罗氟司特治疗稳定期慢性阻塞性肺疾病的疗效及其安全性的Meta分析

目的研究罗氟司特对稳定期慢性阻塞性肺疾病（COPD）的疗效及安全性。 方法检索Pubmed、EMBASE、CINAHL、Cochrane clinical trials database、ScienceDirect.gov、中国生物医学文献数据库、万方数据数字化期刊全文数据库、维普数据数字化期刊全文数据库、中国期刊全文数据库等数据库1995年1月至2014年7月的论文，将罗氟司特治疗COPD慢性阻塞性肺疾病Ⅱ/Ⅲ期临床实验的相关文章纳入本研究。观察支气管肺功能、加重风险、健康相关生活质量、不良反应等。用修改后的Jadad量表和Cochrane偏倚风险评估工具对纳入研究质量进行评估。计量资料计算加权均数差（WMD）和95%可信区间（95%CI），计数资料计算比值比（OR）。用I²进行异质性检验。 结果共纳入7篇文献，包含9项随机对照研究。罗氟司特可分别提高支气管舒张前后的一秒用力呼气容积（WMD=57.56，95%CI：48.03~67.10，Z=11.83；WMD=63.97，95%CI：54.01~73.92，Z=12.60，P均<0.05）、用力肺活量（WMD=86.8，95%CI：66.00~107.60，Z=8.18；WMD=89.63 ml，95%CI：70.50~108.77，Z=9.18，P均<0.05）、最大呼气流速（FEF）25%~75%（WMD=21.26，95%CI：11.50~31.03，Z=4.27；WMD=23.04，95%CI：14.17~31.91，Z=5.09，P均<0.05），降低COPD的总体加重率（OR=-0.16，95%CI：-0.24~-0.08，Z=3.74，P<0.05）、中度加重率（OR=-0.08，95%CI：-0.15~-0.02，Z=2.43，P=0.02），延长第一次中重度加重时间（WMD=9.65 min，95%CI：5.31~13.98，Z=4.30，P<0.05），并可提高过渡期呼吸困难指数评分（WMD=0.3，95%CI：0.16~0.44，Z=4.24，P<0.05）。而对重度加重率（OR=0.00，95%CI：-0.02~0.02，Z=0.40，P=0.69），第二次中重度加重时间（WMD=28.24，95%CI：-2.13~58.62，Z=1.82，P=0.07）的影响无统计学意义。罗氟司特治疗相关不良反应主要涉及消化系统、神经系统症状，主要出现在治疗的前4周，有自限趋势。 结论罗氟司特有望成为COPD稳定期的新型抗炎治疗药物。

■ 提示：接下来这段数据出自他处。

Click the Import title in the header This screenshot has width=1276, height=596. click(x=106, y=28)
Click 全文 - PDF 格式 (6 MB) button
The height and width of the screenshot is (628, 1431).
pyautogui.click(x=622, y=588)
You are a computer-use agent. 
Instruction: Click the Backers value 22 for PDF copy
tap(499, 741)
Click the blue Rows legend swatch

Efficacy and safety of roflumilast in patients with stable chronic obstructive pulmonary disease: a meta-analysis

ObjectiveTo investigate the efficacy and safety of roflumilast in patients with stable chronic obstructive pulmonary disease (COPD). MethodsPubMed, EMBASE, CINAHL, Cochrane clinical trials database, ScienceDirect, Chinese biomedical literature database, Wanfang, Weipu database, and Chinese periodical database were searched for articles about Phase Ⅱ/Ⅲ clinical trials in patients with COPD treated with roflumilast, published from January 1995 to July 2014. The parameters of lung function, the aggravated risk of COPD, the health-related quality of life and the adverse effects were evaluated. The Jadad scale and the Cochrane collaboration's tool for assessing risk of bias were respectively used for evaluating the RCTs. Meta-analysis was performed using an inverse-variance model, providing weighted mean difference (WMD) and 95% confidence intervals (CI). Heterogeneity was determined by I² statistic. ResultsA total of 7 eligible studies were identified, including 9 randomized controlled trials. The forced expiratory volume in one second (WMD=57.56, 95%CI: 48.03~67.10, Z=11.83; WMD=63.97, 95%CI: 54.01~73.92, Z=12.60, all P<0.05), forced vital capacity (WMD=86.8, 95%CI: 66.00~107.60, Z=8.18; WMD=89.63, 95%CI: 70.50~108.77, Z=9.18, all P<0.05) and forced expiratory flow between 25% and 75% of vital capacity (WMD=21.26, 95%CI: 11.50~31.03, Z=4.27; WMD=23.04, 95%CI: 14.17~31.91, Z=5.09, all P<0.05) before and after bronchodilator increased in the roflumilast group, respectively. The overall exacerbation rate (OR=-0.16, 95%CI: -0.24~-0.08, Z=3.74, P<0.05) and the moderate exacerbation rate (OR=-0.08, 95%CI: -0.15~-0.02, Z=2.43, P=0.02) were reduced, the time to first moderate-severe exacerbation were prolonged (WMD=9.65, 95%CI: 5.31~13.98, Z=4.30, P<0.05), transition dyspnea index significantly increased (WMD=0.3, 95%CI: 0.16~0.44, Z=4.24, P<0.05) in patients treated with roflumilast, while no statistical differences were noted in severe exacerbation rate (OR=0.00, 95%CI: -0.02~0.02, Z=0.40, P=0.69) and the time to second moderate-severe exacerbation (WMD=28.24, 95%CI: -2.13~58.62, Z=1.82, P=0.07). The adverse effects related to treatment are mainly involved in the digestive system and nervous system, mainly occurred during the first 4 weeks after treatment and existed self-limited up to down course. ConclusionAs a novel anti-inflammatory drug, roflumilast is likely to treat the patients with stable COPD.